Он в пять лучей над миром засверкал.
Люблю я Волги вольное теченье,
Люблю сибирских рек задумчивое пенье,
Люблю, красавец мой, люблю тебя, Урал.
Я — русский человек, и русская природа
Любезна мне, и я ее пою.
Я — русский человек, сын своего народа,
Я с гордостью гляжу на Родину свою.
Она цветет, работает и строит,
В ней стали явью прежние мечты.
Россия, Русь, — могла ль ты стать такою,
Когда б Советскою не стала ты?
Ты сыновей растишь — пилотов, мореходов,
У крымских скал, в полуночном краю.
Я — русский человек, сын своего народа,
Я с гордостью гляжу на Родину свою.
Мир смотрит на тебя. Ты — новых дней начало.

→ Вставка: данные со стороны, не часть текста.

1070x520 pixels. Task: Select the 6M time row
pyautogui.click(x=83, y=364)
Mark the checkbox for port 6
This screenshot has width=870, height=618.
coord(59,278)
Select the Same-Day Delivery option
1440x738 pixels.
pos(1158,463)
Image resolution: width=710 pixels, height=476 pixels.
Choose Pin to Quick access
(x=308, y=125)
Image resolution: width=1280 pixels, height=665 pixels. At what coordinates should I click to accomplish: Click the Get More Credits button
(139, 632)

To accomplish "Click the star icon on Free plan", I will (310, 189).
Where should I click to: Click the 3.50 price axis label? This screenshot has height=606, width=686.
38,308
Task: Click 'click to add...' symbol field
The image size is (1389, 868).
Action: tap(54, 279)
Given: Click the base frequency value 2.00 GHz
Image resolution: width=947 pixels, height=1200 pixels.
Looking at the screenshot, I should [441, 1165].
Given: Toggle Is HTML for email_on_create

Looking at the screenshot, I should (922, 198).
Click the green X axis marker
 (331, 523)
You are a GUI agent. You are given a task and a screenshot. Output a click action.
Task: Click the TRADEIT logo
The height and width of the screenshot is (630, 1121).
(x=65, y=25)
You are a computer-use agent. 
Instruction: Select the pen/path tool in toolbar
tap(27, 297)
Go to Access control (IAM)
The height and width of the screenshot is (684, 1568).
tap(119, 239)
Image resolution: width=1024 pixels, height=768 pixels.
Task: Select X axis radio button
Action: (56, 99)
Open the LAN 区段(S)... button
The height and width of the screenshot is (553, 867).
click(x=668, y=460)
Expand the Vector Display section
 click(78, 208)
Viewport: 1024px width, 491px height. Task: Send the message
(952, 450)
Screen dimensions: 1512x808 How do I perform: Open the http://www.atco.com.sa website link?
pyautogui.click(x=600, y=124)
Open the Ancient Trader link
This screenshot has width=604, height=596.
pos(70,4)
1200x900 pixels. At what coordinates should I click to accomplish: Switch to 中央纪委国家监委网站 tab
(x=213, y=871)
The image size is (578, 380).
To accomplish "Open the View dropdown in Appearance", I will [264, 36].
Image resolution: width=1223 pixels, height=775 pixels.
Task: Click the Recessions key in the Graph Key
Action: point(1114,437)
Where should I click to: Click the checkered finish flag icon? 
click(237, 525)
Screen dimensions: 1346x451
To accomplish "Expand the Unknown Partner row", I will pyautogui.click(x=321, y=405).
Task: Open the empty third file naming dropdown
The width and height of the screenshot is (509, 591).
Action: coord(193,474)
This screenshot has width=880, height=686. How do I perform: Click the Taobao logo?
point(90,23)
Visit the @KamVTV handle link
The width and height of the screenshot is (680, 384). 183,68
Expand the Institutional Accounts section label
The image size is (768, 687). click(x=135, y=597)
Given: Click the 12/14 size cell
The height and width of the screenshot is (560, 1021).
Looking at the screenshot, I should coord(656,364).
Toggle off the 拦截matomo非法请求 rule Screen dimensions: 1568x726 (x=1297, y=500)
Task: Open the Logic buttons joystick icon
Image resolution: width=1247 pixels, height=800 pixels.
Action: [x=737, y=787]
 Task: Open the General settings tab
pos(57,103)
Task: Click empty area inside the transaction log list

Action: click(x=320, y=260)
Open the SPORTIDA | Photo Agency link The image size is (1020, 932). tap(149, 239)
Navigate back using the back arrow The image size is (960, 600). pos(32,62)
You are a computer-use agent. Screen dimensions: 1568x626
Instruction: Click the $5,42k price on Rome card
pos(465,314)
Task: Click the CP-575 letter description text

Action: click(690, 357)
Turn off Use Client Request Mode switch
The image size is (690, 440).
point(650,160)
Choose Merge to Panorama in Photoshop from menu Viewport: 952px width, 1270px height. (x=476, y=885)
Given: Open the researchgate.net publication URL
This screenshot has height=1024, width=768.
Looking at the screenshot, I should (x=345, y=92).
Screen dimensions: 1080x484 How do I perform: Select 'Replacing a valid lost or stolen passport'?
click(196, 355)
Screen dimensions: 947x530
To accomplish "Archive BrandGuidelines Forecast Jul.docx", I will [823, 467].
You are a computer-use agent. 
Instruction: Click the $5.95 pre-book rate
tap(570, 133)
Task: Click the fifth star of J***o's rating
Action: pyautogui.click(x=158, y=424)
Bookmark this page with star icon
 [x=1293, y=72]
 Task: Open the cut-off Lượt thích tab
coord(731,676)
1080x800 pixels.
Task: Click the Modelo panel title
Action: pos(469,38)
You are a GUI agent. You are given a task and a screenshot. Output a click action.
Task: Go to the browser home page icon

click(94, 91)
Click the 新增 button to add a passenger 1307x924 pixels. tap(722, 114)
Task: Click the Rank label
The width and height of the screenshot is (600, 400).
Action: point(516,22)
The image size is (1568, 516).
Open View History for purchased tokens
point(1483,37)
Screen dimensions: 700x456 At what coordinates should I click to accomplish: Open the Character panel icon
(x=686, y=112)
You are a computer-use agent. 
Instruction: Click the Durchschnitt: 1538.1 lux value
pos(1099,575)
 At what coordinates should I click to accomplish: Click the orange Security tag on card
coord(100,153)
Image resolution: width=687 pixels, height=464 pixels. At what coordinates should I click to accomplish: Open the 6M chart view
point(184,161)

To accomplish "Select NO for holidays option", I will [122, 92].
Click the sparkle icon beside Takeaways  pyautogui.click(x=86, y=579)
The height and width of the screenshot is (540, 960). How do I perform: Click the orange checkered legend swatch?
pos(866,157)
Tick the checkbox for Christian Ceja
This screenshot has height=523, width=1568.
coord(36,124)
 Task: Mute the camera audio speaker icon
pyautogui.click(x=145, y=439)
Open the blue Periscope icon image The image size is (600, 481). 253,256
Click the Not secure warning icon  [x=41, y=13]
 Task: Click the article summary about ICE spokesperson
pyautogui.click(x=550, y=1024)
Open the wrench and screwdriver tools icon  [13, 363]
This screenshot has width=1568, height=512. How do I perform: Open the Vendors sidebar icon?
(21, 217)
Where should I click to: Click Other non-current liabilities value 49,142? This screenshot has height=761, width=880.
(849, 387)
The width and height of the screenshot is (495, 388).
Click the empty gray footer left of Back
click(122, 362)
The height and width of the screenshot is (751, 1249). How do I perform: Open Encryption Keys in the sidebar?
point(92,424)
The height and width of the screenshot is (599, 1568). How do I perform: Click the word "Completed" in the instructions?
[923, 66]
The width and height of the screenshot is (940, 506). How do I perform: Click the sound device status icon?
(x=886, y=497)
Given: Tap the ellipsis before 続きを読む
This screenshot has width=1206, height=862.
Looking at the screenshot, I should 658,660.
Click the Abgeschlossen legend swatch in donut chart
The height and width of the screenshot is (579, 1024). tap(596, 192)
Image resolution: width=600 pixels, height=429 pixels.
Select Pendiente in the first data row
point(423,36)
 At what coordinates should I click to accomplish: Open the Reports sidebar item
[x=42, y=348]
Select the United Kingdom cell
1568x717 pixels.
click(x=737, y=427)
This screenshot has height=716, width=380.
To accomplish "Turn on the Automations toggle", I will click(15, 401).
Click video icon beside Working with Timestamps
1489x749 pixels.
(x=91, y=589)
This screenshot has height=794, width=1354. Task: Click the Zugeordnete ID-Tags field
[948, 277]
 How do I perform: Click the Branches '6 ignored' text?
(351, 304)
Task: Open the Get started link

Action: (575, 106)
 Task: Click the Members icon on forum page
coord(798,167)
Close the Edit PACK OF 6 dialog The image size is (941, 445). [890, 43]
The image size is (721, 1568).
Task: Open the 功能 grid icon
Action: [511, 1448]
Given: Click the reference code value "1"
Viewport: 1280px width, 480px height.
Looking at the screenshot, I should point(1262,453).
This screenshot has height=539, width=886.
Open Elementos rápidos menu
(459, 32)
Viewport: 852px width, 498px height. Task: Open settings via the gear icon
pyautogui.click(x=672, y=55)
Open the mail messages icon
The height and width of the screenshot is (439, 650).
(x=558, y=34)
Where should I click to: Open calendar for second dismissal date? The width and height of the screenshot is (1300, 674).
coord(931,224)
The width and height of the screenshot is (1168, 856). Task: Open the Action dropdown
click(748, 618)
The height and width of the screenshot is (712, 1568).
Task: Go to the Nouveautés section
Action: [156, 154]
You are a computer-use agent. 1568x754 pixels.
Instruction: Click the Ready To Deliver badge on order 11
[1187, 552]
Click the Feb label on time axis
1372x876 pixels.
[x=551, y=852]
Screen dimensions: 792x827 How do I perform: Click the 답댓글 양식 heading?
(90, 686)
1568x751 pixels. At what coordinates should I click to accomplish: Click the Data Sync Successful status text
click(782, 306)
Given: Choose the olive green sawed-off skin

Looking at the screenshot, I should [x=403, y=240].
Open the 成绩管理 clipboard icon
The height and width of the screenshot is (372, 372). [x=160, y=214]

Ты стала маяком для честных и живых.
И это потому, что слово — русский — стало
Навеки близким слову — большевик;
Что ты ведешь дружину молодую
Республик — Октября могучих дочерей.
Я — русский человек, и счастлив потому я,
Что десять есть сестёр у матери моей.
Как все они сильны, смелы и благородны!
Россия, Родина, услышь слова мои:
Ты потому счастлива и свободна,
Что так же сестры счастливы твои;
Что Грузия в цвету, Армения богата,
Что хорошо в Баку и радостно в Крыму.
Я — русский человек, но как родного брата
Украинца пойму, узбека обниму.
Так говорит поэт, и так его устами
Великий, древний говорит народ;
Нам, русским, братья все, кто вместе с нами
Под большевистским знаменем идет.
Могильные холмы сейчас я вспоминаю.
Гляжу на мир долин, а в горле горя ком:
Здесь русский лег, Петлюру поражая,
Там украинец пал, сражаясь с Колчаком.
Поклон, богатыри! Над нами коршун кружит,
Но мы спокойно ждем. Пускай гремит гроза.
В огнях боев рождалась наша дружба,
С тобой, мой друг киргиз, с тобой, мой брат
казах.
Как я люблю снега вершин Кавказа,
Шум северных дубрав, полей ферганских зной!
Родился я в Москве, но сердцем, сердцем связан
С тобою, мой Баку, Тбилиси мой родной!
Мне двадцать девять лет. Я полон воли к жизни.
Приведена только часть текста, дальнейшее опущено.